Le Centre Vverkh a le statut d’association caritative et les cours ne peuvent pas être payants. L’argent pour le salaire des enseignants provient des bourses et des dons, comme souvent pour ce genre d’organismes.

Mais les travailleurs et les bénévoles de l’association ont trouvé un autre moyen de gagner de l’argent. En participant à la vente de charité « Douchevnyi bazar » (Le marché de l’âme) et en y vendant des objets fabriqués par leurs élèves comme des mangeoires pour oiseaux, des magnets, des porte-clefs, etc.

« Nous avons récolté 200 000 roubles (4 550 euros), une somme astronomique pour nous. Lors de la préparation à cette vente caritative, nous avons eu l’idée d’exposer nos objets sur les réseaux sociaux et avons commencé à les vendre en ligne. Au final, il ne nous restait plus grand-chose pour la foire et il a fallu mettre les bouchées doubles la dernière semaine », se souvient Daria Alexeeva.

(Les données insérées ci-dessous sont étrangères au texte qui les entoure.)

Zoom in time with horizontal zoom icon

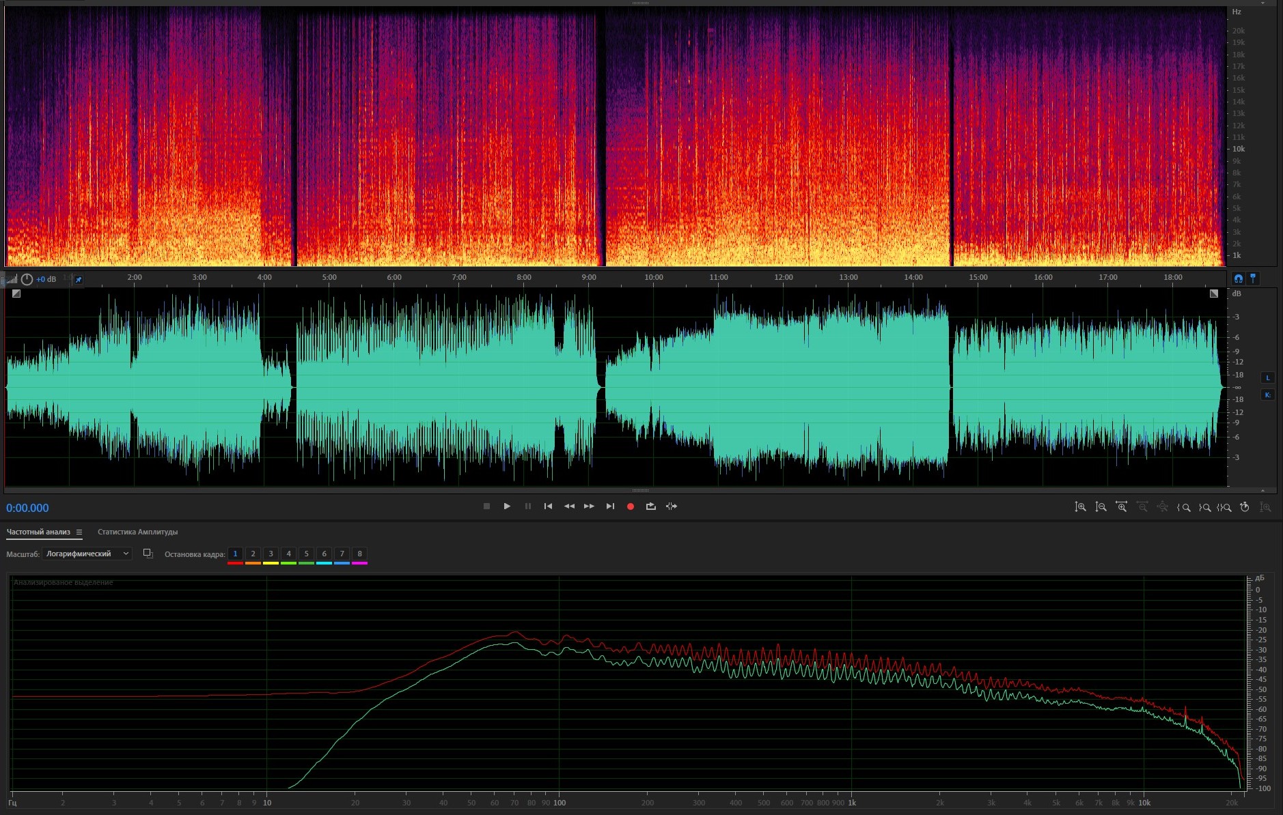(1121, 507)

Au début, les élèves n’avaient aucune motivation financière, tout le bénéfice allait au développement de l’école. Mais très vite, la société Vverkh a décidé de rémunérer leurs efforts. Pour une mangeoire d’oiseau vendue 2 500 roubles (57 euros), une partie va à la location du stand et à l'achat des matériaux utilisés. Le reste est partagé à moitié entre l’école et l’élève.

« Nous aurions pu organiser des ateliers de thérapie par le travail et obtenir des bourses, comme beaucoup le font. Mais nous avons choisi une autre voie, en misant sur la valorisation du travail manuel des élèves et sur la rémunération de leur travail. L’important n’est pas dans les objets produits, ni dans le gain, mais dans l’implication et l’autonomie de nos élèves, leur capacité à gagner leur propre argent, les rapports professionnels auxquels ils n’avaient pas accès auparavant », explique Daria.

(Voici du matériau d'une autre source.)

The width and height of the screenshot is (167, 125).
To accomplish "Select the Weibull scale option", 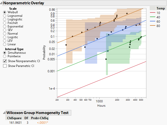I will click(x=5, y=12).
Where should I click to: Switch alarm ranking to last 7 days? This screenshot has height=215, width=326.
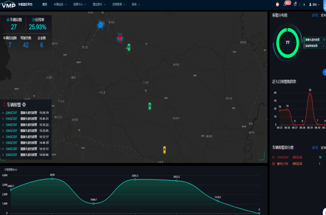[315, 147]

Le centre Vverkh est en grande partie financé par des grosses entreprises juridiques, financières et de conseil comme Merrill Lynch, PWC, Linklaters, Globus, Ernst&Young, ainsi que par des Fonds caritatifs russes et occidentaux.

Bien que le soutien financier soit essentiel au fonctionnement de l’école, qui a besoin de 700 000 roubles (15 900 euros) par mois. « On nous aide aussi au niveau de l’organisation. Par exemple, le local est mis à disposition à titre gratuit par l’église St Andrews, la seule chapelle anglicane de Moscou ».

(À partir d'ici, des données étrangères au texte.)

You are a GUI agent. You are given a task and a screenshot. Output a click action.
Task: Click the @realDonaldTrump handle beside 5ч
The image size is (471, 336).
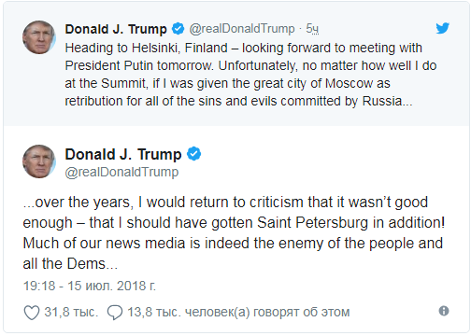coord(242,29)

C’est en voyant l’intérêt croissant du monde des affaires et des investisseurs, y compris étrangers, pour ces associations caritatives, que le gouvernement a commencé à s’y intéresser.

Récemment, la banque Ouralsib, l’organisation publique des petites et moyennes entreprises Opora Rossii (Appui de la Russie, en russe) et le Fonds Nache buduschee (Notre avenir, en russe) se sont engagés à aider les entrepreneurs sociaux, qui travaillent non seulement pour le gain mais aussi pour l’action humanitaire.

Ils se sont impliqués en modifiant la législation et en mettant en place des consultations juridiques et financières gratuites pour les jeunes entrepreneurs sociaux. Les banques, elles, proposent des crédits proches des taux de refinancement.

L’aide n’est pas théorique mais concrète : de l’argent est fourni sous forme de crédits mais aussi sous forme de bourses. Le Fonds Nache budushee, créé en 2007 par Vaguit Alekperov, le PDG de la compagnie pétrolière Loukoïl, a déjà soutenu des centaines de projets semblables à celui-ci pour un montant total de plus de 6 millions de dollars (4,5 millions d'euros).

« Les chiffres montrent que les investissements dans la sphère des entreprises sociales n’ont fait que croître ces derniers temps. C’est simple, dans beaucoup de grandes villes, il y a une réelle demande de services sociaux qui peuvent très bien être assurés par ce genre d’organisations. Les réformes, encore lentes, ne permettent pas pour l’instant au secteur de décoller mais il est probable que dans les années à venir notre pays fera un bond en avant », conclue Anton Soroko, analyste de la société d’investissement Finam.